> **Work to be completed**
Reproduce all of the records below, substituting "Open Menu" for "Toggle Menu" and keeping everything else unchanged. Leave the pictures out of your answer.

— BEGIN Provided data —

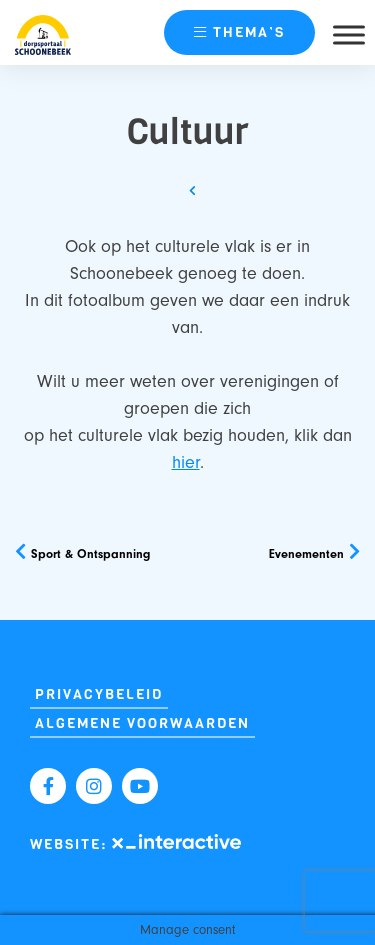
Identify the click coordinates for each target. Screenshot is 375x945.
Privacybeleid (99, 694)
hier (186, 462)
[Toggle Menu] (349, 34)
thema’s (239, 32)
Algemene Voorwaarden (142, 723)
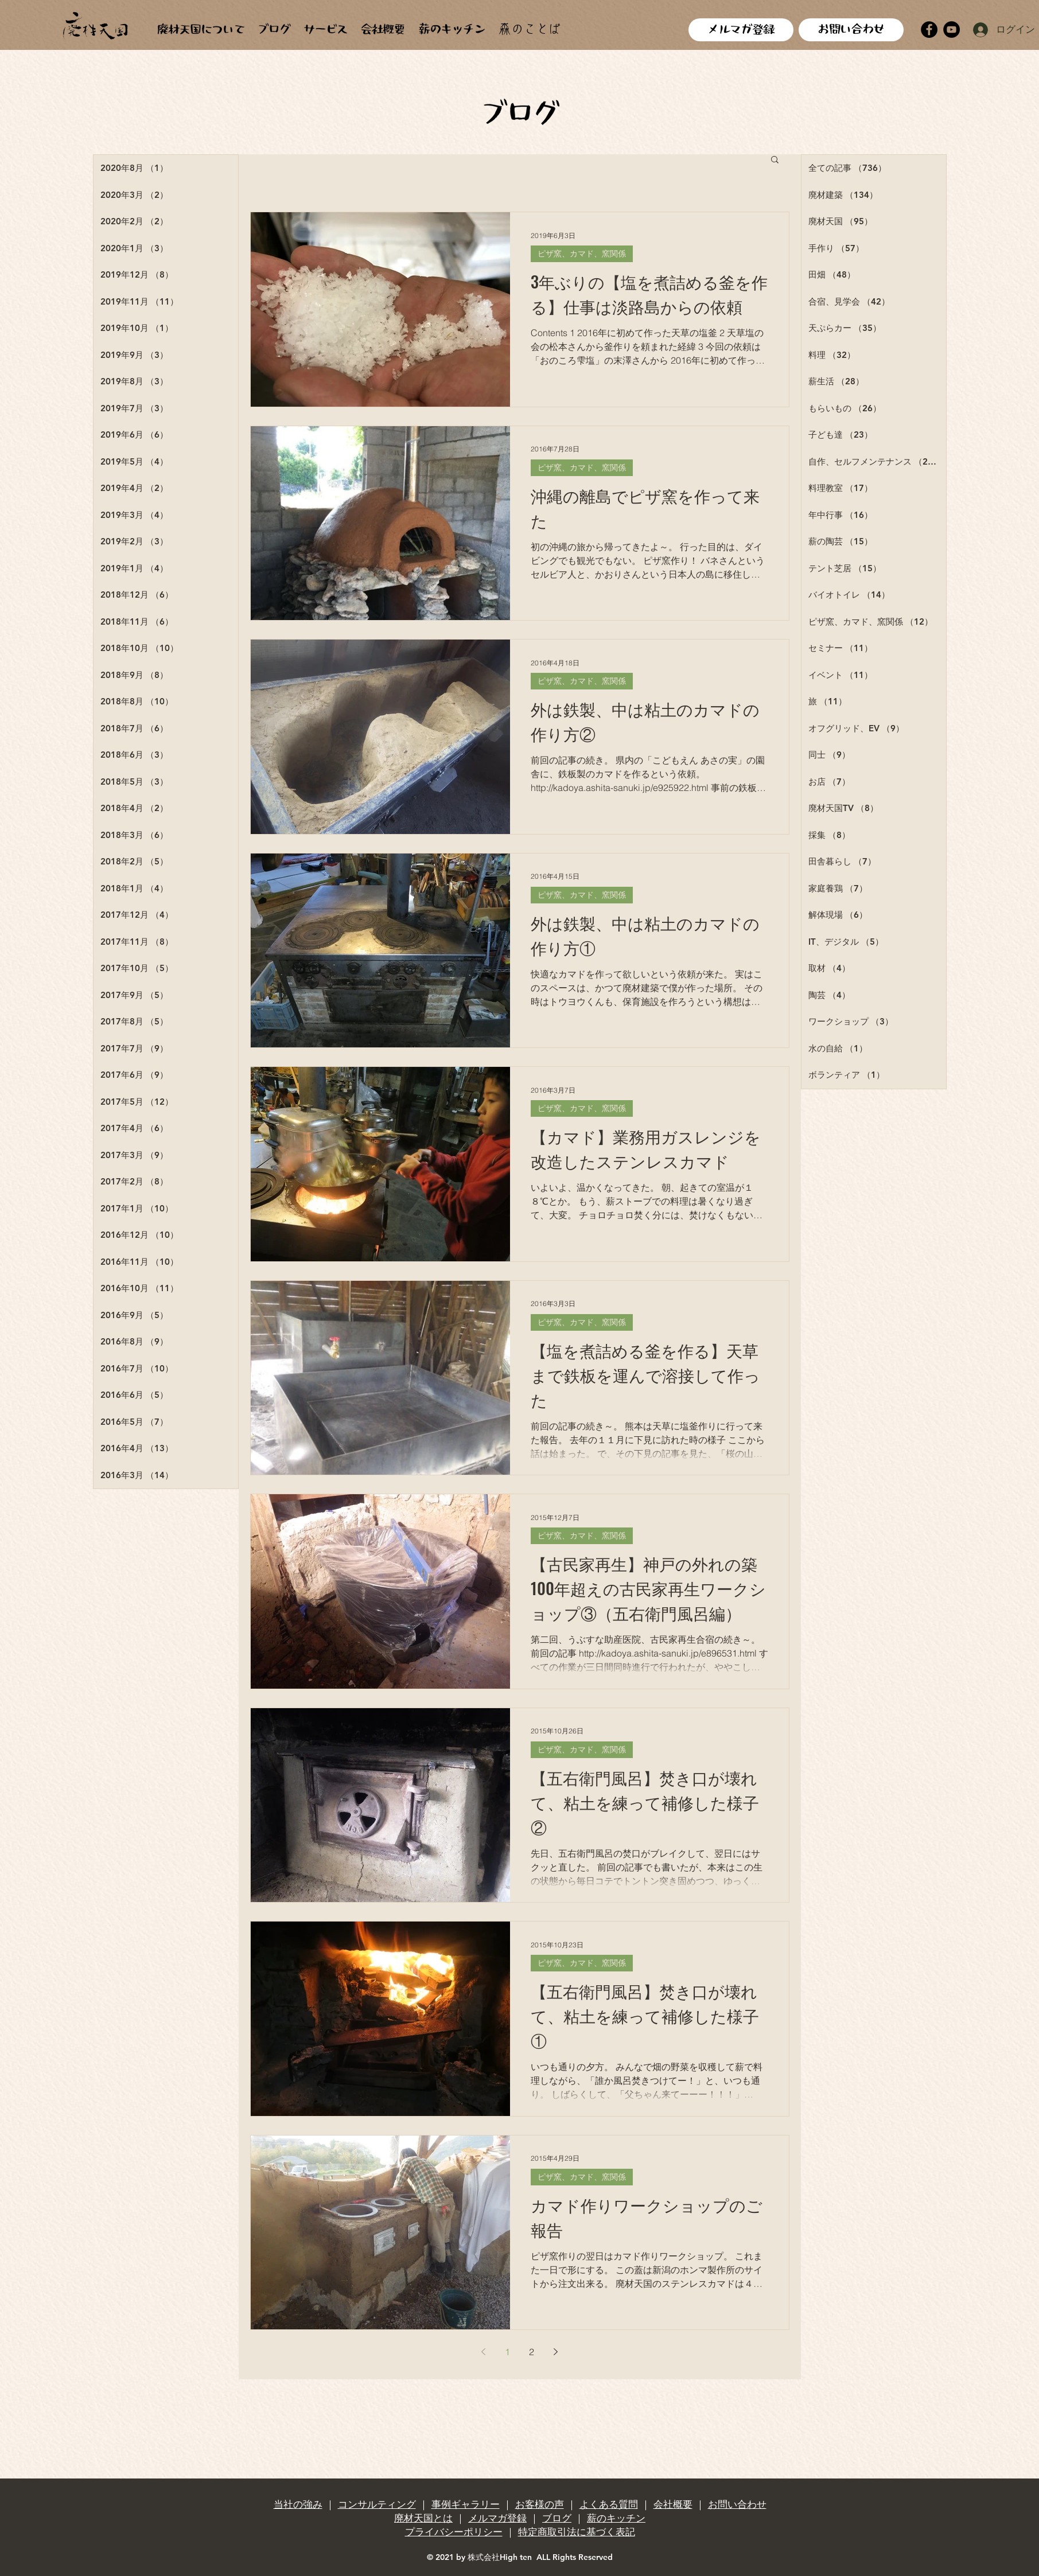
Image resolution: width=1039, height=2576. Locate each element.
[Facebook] (929, 29)
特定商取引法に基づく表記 (576, 2532)
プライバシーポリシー (454, 2532)
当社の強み (298, 2504)
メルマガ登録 (497, 2518)
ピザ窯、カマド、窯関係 (582, 253)
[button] (774, 160)
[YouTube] (951, 29)
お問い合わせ (737, 2504)
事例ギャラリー (465, 2504)
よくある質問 (608, 2504)
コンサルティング (377, 2504)
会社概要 (672, 2504)
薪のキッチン (616, 2518)
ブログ (556, 2518)
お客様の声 (539, 2504)
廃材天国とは (423, 2518)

— END Provided data —

> **Output below**
Identify the click coordinates for each target. Screenshot is 375x945.
Privacybeleid (99, 694)
hier (186, 462)
[Open Menu] (349, 34)
thema’s (239, 32)
Algemene Voorwaarden (142, 723)
Image resolution: width=1039, height=2576. Locate each element.
[Facebook] (929, 29)
特定商取引法に基づく表記 (576, 2532)
プライバシーポリシー (454, 2532)
当社の強み (298, 2504)
メルマガ登録 (497, 2518)
ピザ窯、カマド、窯関係 (582, 253)
[button] (774, 160)
[YouTube] (951, 29)
お問い合わせ (737, 2504)
事例ギャラリー (465, 2504)
よくある質問 (608, 2504)
コンサルティング (377, 2504)
会社概要 (672, 2504)
薪のキッチン (616, 2518)
ブログ (556, 2518)
お客様の声 (539, 2504)
廃材天国とは (423, 2518)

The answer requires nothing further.